Zero Mean Curvature

I heard somewhere or another the claim that soap film forms a "surface of zero mean curvature".  I wasn't sure exactly what that meant until I read this book which gave me the tools to understand what that means, and prove it.  It turns out to be a simple consequence of Gauss's Divergence theorem.  In tensor notation Gauss's Divergence theorem states

$$
\int_{\Omega}\nabla_iT^idV = \int_{\partial{\Omega}}T_iN^idA
$$
where

• $\Omega$ is some volume of space
• $\nabla_i$ is the covariant derivative along the $i$th coordinate $z^i$
• $\delta{\Omega}$ is the surface of the volume
• $T^i$ is any single index tensor defined over the whole volume
• $N^i$ is the unit vector normal to the surface in contravariant form

 This works in any number of dimensions, so if you take surface embedded in 3 dimensional euclidean space $\vec{z} = \vec{z}(s^1,s^2)$ and cut it, then the theorem tells us

$$
\int_{S}\nabla_{\alpha}T^{\alpha}dA = \int_{\partial{S}}T_{\alpha}n^{\alpha}dl
$$
where

• $S$ is a region of the embedded surface
• $\partial{S}$ is its edge
• $\alpha$ indicates indices that range over surface not ambient coodinates
• $T^{\alpha}$ is any single index tensor defined over the whole region.
• $n^{\alpha}$ is the unit vector lying in the surface normal to the edge.

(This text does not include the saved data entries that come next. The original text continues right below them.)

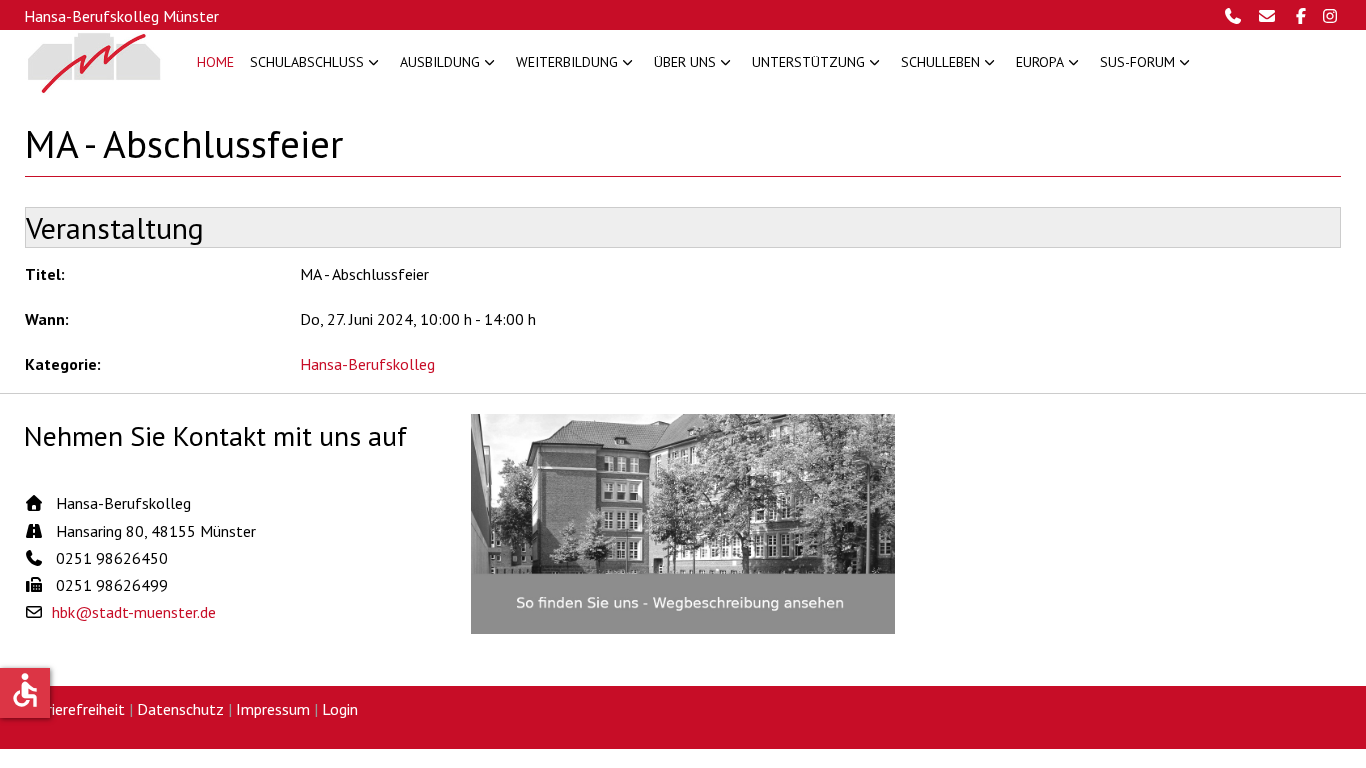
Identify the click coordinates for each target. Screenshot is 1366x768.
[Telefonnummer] (1238, 16)
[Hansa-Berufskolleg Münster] (94, 62)
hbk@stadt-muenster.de (134, 612)
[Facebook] (1303, 16)
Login (340, 709)
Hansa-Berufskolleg (367, 364)
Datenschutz (180, 709)
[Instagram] (1331, 16)
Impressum (273, 709)
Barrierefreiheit (74, 709)
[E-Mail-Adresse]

Using the notation $\vec{s_\alpha}$ for the covariant basis $\frac{\partial{\vec{R}}}{\partial{s^\alpha}}$ of the surface, the curvature $B^\alpha_\beta$ is defined by
$$
 B^\alpha_\beta \vec{N} = \nabla_\beta \vec{s^\alpha}
$$
which works because you can show that the RHS is always normal to the surface.  The mean curvature is just the contraction
$$
 B^\alpha_\alpha
$$
We can now prove the theorem by noting that $\vec{s^\alpha}$ is a single index tensor defined over the whole surface.  (It doesn't invalidate Gauss' theorem that its values are vectors rather than numbers.)  Substituting $\vec{s^\alpha}$ for $T^\alpha$ we get
$$
\int_{S}\nabla_{\alpha}\vec{s^{\alpha}}dA = \int_{\partial{S}}\vec{s_\alpha}n^{\alpha}dl
$$
which we can rewrite as
$$
\int_{S}B^\alpha_\alpha \vec{N}dA = \int_{\partial{S}}\vec{n}dl
$$
But since the surface tension is everywhere constant on the surface of a soap film the RHS is proportional to the overall force on the surface region due to tension.  If the region is stationary then the overall force must be zero, meaning that the RHS is zero (assuming that the air pressure is the same either side of the surface).  Thus for non-closed soap film surface regions
$$
\int_{S}B^\alpha_\alpha \vec{N}dA =0
$$
And since this is true for any sub region S we must have
$$
B^\alpha_\alpha =0
$$
QED.

POSTSCRIPT

Since the energy required to stretch a soap film over a fixed boundary is proportional to its area, it is clear that the solution must also minimize the surface area.  It turns out that the requirement that the surface area is minimized is equivalent to the requirement that the mean curvature is everywhere zero.  It is slightly more involved to prove this but a proof of it can be found in Chapter 15 of Introduction to Tensor Analysis and the Calculus of Moving Surfaces.